**WHAT THIS TASK INVOLVES:**
The answer must be an exact printing of every record below, with the pictures omitted.
[[ RECORDED INFORMATION open ]]
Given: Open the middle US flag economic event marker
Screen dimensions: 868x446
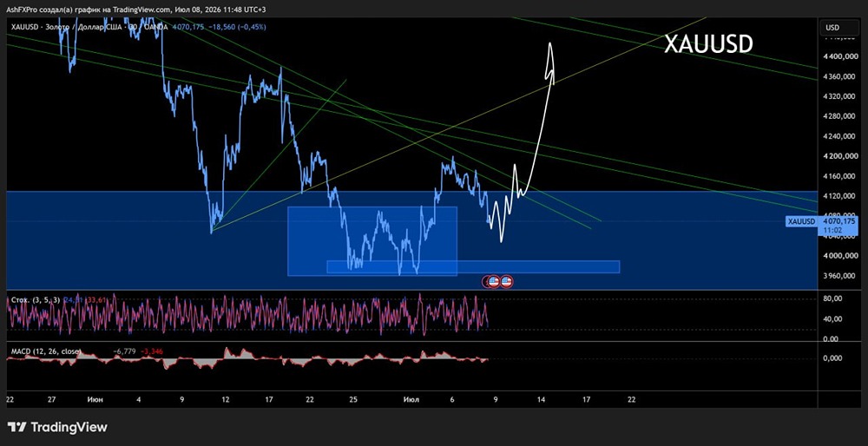Looking at the screenshot, I should (x=494, y=282).
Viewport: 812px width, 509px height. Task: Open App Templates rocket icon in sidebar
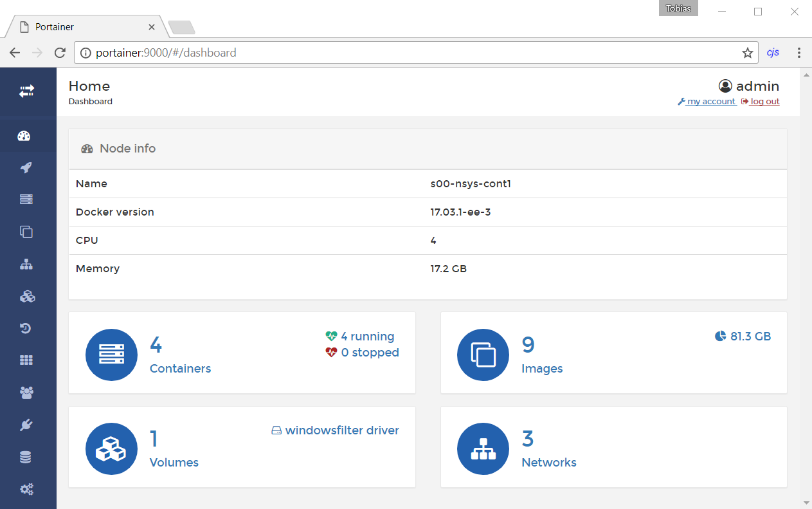(x=26, y=168)
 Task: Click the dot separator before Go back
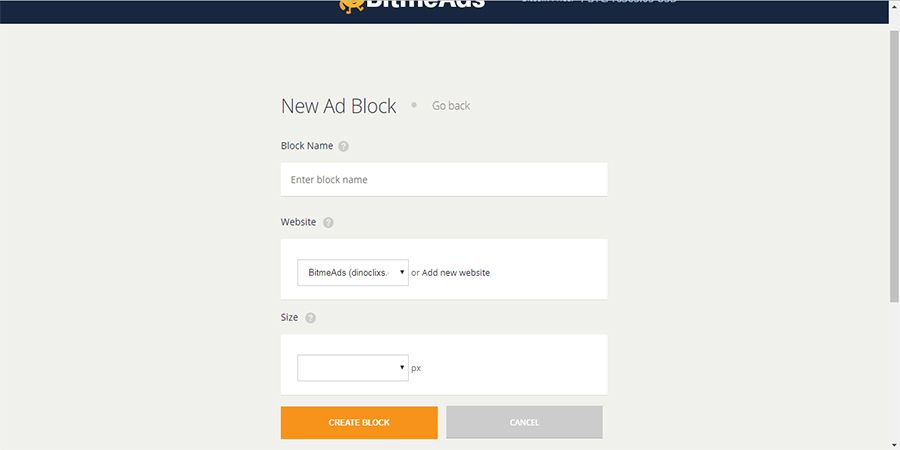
[[ RECORDED INFORMATION closed ]]
**EXERCISE RESULT:**
Given: Open the middle US flag economic event marker
Screen dimensions: 868x446
Looking at the screenshot, I should (x=494, y=282).
Viewport: 812px width, 509px height. Task: Open App Templates rocket icon in sidebar
(x=26, y=168)
 Task: Click the dot separator before Go back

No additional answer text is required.